Control development for robotic systems has led to ever-increasing precision, speed, robustness, repeatability, and agility for industrial, aerial and ground robots. The relative novelty of magnetically levitated (maglev) robots presents fertile ground for controls research, and the complexity of high degree of freedom (DOF) humanoid robots operating on uncertain terrain has long challenged standard control techniques. The effects of real-world effects, such as wind, on the performance of vertical-take-off-and-landing (VTOL) flying robots are also relatively unknown. Further, changes in robot characteristics over time and environmental disturbances not seen in controlled settings leave many existing control techniques vulnerable to failure in the field.

Our goal with this research theme is to dramatically improve individual and multi-robot control performance. We propose using ‘learning controllers’ that allow robots to perform more precise motions over time and path following methods that determine when it is safe to progress toward a goal. As these challenges are addressed, coordination of multiple robots in the same environment will become possible, and new issues in coordinated control will arise, particularly for high DOF robots such as humanoids.

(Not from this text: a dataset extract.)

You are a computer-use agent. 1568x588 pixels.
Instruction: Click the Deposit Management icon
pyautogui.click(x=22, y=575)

With a fixed motion capture system, an extensive collection of various types of robots, and a collection of interchangeable environment components, a wide range of control challenges can be examined in the RoboHub, enabling efficient and safe experimentation and accelerated development.

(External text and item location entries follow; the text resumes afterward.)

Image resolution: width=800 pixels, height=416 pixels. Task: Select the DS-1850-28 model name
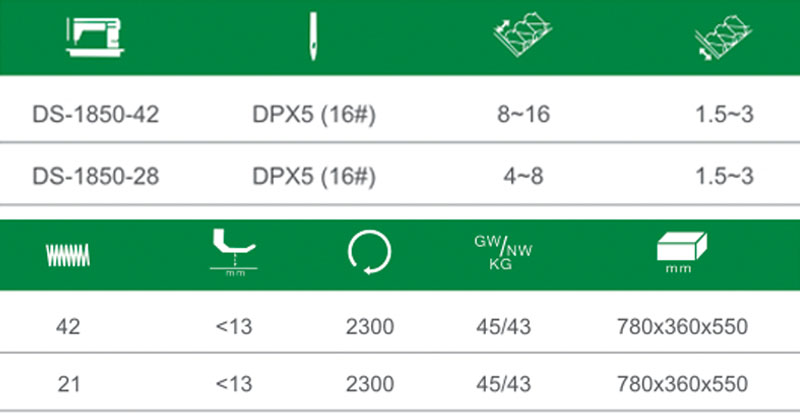[x=95, y=178]
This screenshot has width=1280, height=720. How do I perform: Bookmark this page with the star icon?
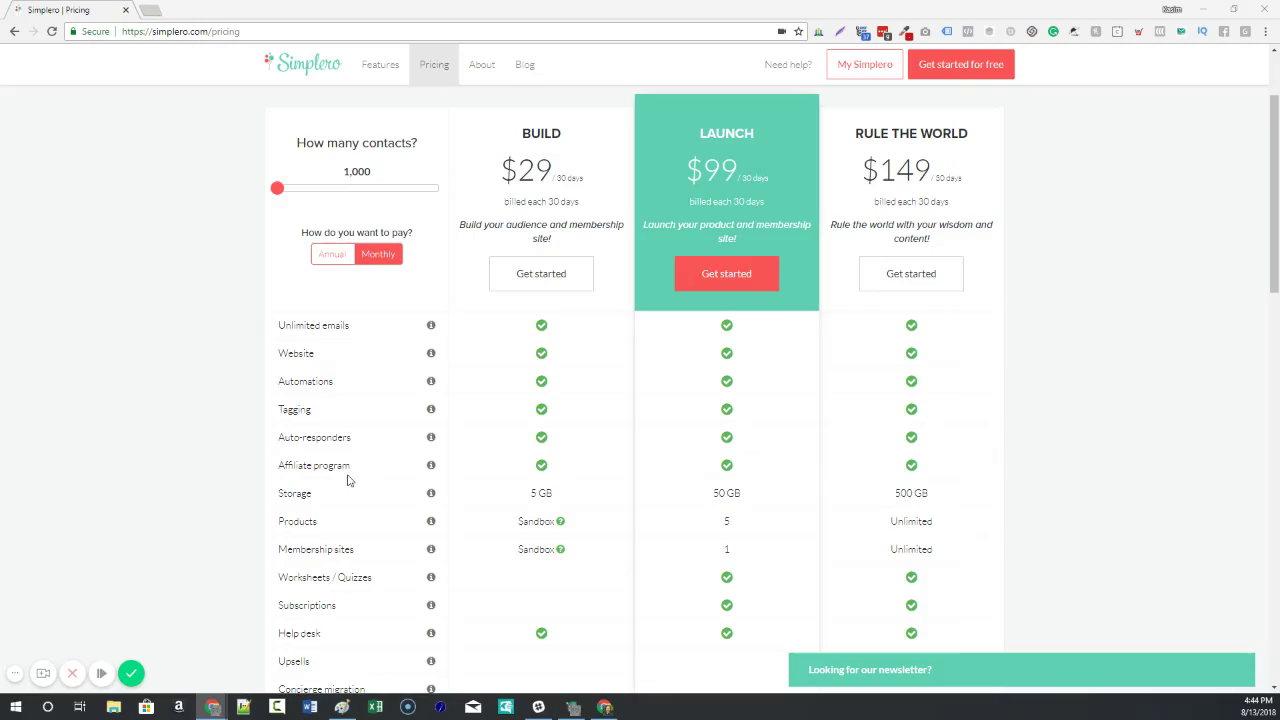798,31
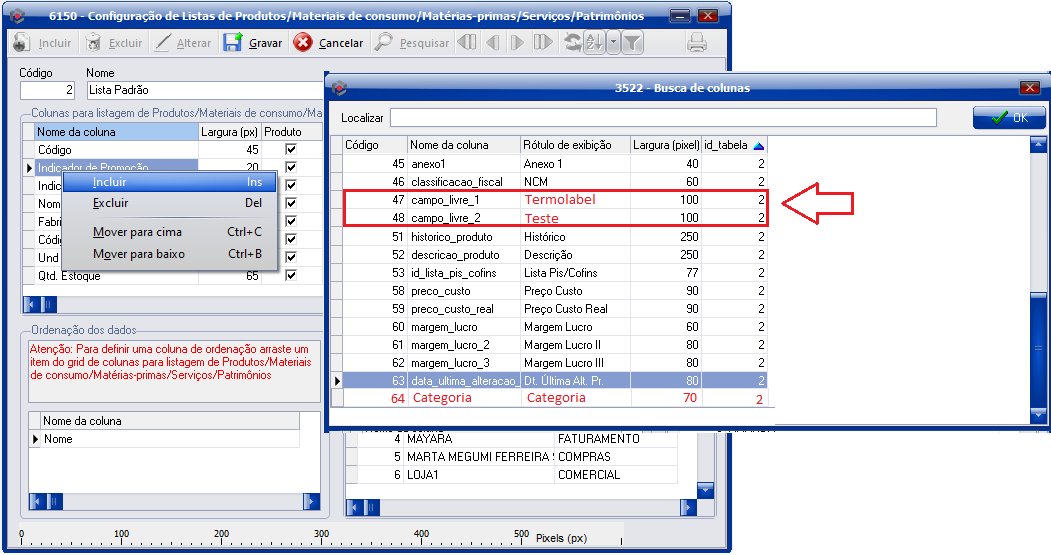Click the filter funnel icon

tap(633, 43)
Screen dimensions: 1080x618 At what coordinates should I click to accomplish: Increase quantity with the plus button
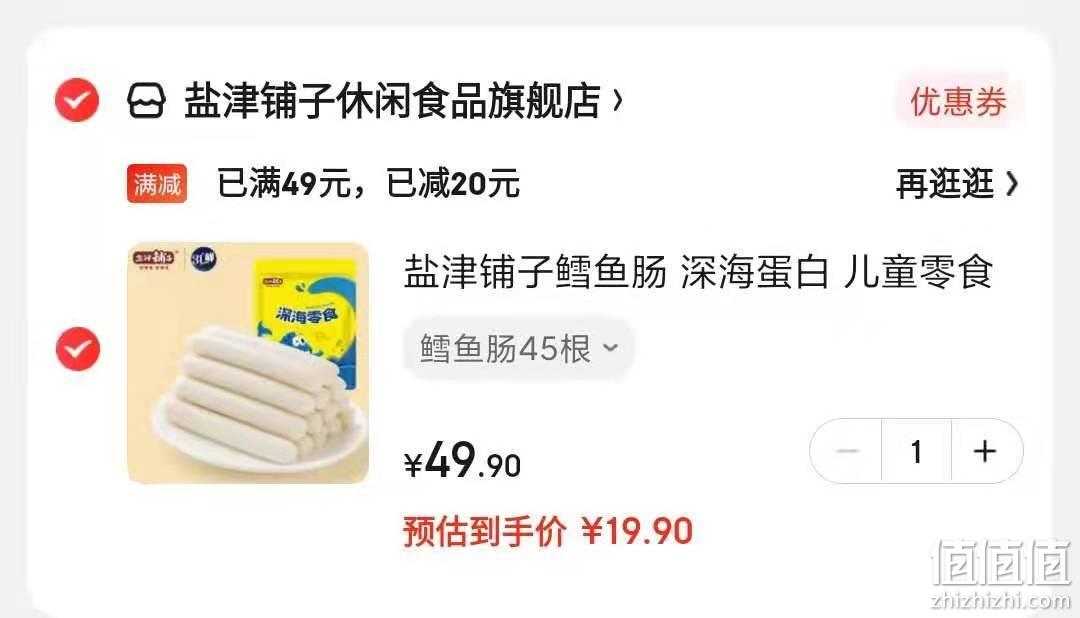click(986, 451)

Within this research theme, we will focus primarily on four topics:

  • Robot-specific control challenges, building on Professor Khamesee's work on maglev robots, Professor Kulić's work on high-DOF humanoid robots, and Professor Waslander's work on VTOL flying robots;
  • Learning low-level control, building on Professor Kulić and Professor Melek's work on learning system dynamics, low-level controllers and higher-level motion primitives in parallel;
  • Path following control, building on Professor Nielsen's work on path following controller design using set stabilization and geometric nonlinear control methods; and
  • Coordinated control, particularly of humanoid teams and multiple robots in close proximity, building on Professor Kulić's work with humanoid robots and Professor Nielsen's work on coordinated path following.